Posted April 9, 202111:44 am
Written in Cleveland.com on 04/09/2021.
From free Wi-fi and public computers that help narrow the digital divide to rent-free meeting rooms for civic groups, local libraries have long embraced the role of trusted community convener — a mission that’s only become more essential during the global pandemic.
Like many institutions, libraries have been forced by the sustained shutdown of public life to re-examine service delivery, with a digital-first approach.
What hasn’t changed is libraries’ continued, shared commitment to partner with civil legal aid providers to help those facing eviction, foreclosure, domestic violence and other civil legal challenges who cannot afford to hire their own attorneys. (Unlike criminal law, there’s no constitutional right to an attorney in civil cases, and there is far more need and demand for help than legal aid can provide).
In Ohio, a 10-year-old partnership between the Cleveland Public Library and The Legal Aid Society of Cleveland connects volunteer lawyers, Legal Aid staff and law students at monthly, weekend clinics at library branches across the city.
Since the pandemic, those clinics have shifted to periodic Facebook Live Q-and-A sessions on topics including evictions, mental health and guardianship, driver’s license suspensions and immigration law.

- _What is needed_: Reproduce the passage of the article on libraries and civil legal aid starting at "Since the pandemic, those" and ending at "and immigration law.".

Collected data
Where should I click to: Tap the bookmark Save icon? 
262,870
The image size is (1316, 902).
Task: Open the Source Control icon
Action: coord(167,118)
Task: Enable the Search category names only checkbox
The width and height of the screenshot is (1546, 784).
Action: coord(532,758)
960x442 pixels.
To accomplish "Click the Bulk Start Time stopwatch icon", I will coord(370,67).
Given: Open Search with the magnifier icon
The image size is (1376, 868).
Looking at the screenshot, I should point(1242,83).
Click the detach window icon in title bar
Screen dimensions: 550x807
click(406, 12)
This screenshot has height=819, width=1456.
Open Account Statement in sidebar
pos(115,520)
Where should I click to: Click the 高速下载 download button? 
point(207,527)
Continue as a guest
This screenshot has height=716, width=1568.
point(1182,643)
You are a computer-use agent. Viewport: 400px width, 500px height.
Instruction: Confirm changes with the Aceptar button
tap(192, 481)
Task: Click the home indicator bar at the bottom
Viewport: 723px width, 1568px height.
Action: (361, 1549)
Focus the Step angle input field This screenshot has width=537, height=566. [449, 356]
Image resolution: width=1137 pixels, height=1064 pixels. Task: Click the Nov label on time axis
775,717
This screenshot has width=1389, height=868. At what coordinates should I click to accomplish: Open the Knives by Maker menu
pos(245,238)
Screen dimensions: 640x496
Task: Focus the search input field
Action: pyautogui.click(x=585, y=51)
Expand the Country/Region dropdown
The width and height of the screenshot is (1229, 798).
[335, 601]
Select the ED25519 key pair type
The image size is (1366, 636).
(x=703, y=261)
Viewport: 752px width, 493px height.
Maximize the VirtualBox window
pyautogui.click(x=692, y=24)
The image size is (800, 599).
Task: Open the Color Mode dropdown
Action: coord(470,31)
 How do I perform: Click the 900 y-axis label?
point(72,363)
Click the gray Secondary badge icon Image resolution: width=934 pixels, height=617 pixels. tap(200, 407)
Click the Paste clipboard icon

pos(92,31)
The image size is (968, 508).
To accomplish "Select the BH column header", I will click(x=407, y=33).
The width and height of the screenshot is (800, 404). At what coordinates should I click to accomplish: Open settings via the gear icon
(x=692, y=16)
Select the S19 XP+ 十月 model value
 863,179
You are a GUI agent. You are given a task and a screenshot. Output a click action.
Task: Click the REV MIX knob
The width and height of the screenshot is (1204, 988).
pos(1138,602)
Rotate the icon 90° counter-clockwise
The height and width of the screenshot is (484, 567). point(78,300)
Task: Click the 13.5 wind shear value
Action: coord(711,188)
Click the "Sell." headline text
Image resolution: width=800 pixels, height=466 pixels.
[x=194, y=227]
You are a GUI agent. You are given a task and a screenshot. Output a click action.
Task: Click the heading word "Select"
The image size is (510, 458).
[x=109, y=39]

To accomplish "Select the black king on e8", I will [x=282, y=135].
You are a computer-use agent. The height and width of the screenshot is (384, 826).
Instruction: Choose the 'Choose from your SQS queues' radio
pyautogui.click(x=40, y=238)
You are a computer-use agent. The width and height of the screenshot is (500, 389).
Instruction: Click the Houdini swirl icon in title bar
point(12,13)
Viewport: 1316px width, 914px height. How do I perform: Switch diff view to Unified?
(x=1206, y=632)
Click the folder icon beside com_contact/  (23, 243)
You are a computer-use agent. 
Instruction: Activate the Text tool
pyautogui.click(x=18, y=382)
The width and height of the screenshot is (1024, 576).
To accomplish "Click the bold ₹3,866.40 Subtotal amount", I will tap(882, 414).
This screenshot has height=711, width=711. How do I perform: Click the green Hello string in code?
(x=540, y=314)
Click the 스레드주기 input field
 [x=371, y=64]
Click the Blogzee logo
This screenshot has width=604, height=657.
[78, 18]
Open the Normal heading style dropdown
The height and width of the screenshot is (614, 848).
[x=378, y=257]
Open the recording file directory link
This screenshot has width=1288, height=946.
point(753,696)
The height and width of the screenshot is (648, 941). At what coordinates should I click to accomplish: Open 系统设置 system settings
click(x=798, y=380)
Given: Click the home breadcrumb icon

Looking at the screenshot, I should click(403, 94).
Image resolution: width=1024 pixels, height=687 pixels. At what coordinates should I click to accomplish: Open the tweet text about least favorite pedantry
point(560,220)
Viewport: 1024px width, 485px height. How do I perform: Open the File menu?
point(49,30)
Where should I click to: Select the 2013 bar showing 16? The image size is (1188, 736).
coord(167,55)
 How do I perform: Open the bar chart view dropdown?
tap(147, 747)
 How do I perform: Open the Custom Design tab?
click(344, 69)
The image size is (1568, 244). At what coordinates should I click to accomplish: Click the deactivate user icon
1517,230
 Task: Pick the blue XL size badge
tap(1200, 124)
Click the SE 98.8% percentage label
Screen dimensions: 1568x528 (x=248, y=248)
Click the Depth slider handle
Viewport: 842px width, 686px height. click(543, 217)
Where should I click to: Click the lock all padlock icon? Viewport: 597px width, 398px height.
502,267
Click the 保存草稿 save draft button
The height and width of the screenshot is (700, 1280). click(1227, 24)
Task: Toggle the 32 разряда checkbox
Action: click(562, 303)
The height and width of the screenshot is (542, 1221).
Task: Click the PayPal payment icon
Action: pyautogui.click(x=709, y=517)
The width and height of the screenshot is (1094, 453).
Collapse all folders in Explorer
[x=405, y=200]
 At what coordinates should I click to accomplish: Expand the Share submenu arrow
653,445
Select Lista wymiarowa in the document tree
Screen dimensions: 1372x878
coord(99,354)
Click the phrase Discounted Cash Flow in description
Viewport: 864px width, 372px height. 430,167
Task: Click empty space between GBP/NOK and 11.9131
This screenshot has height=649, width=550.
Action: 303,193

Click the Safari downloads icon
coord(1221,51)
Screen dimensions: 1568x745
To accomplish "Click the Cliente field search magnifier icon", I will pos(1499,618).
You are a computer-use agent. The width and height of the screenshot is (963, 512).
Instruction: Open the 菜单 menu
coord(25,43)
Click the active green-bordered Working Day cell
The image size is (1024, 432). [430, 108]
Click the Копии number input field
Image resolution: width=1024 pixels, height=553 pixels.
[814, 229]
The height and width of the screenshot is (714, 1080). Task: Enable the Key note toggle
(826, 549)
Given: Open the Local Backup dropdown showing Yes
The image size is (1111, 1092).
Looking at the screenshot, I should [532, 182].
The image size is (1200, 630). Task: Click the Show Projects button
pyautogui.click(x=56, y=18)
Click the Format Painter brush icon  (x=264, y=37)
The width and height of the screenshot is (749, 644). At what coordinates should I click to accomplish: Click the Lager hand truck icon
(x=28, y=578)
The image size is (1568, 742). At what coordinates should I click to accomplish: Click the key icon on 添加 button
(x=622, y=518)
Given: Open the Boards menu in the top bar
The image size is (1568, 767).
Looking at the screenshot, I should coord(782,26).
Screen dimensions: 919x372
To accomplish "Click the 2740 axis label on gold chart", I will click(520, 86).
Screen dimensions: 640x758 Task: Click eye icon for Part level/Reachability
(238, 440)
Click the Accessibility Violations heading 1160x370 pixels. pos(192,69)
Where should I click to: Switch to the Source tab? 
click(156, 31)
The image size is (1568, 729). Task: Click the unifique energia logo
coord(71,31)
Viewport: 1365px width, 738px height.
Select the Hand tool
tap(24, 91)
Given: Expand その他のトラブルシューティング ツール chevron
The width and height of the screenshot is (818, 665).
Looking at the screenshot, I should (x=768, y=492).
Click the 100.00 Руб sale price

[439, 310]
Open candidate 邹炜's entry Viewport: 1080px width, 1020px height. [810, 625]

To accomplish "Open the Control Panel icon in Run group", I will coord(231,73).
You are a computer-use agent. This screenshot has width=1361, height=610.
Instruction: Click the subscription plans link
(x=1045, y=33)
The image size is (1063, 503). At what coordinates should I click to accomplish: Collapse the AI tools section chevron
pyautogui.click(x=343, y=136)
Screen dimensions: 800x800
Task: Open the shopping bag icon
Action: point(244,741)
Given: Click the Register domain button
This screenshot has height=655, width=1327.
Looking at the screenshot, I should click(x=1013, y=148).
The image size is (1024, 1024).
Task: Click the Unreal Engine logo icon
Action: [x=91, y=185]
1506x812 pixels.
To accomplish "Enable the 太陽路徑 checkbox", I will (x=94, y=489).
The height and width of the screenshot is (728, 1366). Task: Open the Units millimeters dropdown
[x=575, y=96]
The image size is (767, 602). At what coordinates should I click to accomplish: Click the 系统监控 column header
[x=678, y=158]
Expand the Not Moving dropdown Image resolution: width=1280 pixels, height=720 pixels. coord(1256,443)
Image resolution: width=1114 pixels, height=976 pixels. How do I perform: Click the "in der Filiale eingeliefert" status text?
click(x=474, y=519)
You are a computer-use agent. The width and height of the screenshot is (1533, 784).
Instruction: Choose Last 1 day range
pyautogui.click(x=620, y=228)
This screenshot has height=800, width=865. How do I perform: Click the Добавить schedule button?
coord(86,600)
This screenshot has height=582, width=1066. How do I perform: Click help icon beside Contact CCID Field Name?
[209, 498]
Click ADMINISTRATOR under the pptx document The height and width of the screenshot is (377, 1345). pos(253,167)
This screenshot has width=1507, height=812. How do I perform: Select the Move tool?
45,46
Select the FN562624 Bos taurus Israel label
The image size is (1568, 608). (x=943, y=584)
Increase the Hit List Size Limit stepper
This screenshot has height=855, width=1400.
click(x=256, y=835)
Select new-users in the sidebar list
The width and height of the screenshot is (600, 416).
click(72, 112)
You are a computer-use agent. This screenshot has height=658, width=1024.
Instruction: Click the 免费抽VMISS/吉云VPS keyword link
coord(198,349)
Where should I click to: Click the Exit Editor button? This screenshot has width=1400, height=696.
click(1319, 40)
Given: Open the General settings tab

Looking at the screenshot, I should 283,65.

- _Answer to the problem_:
Since the pandemic, those clinics have shifted to periodic Facebook Live Q-and-A sessions on topics including evictions, mental health and guardianship, driver’s license suspensions and immigration law.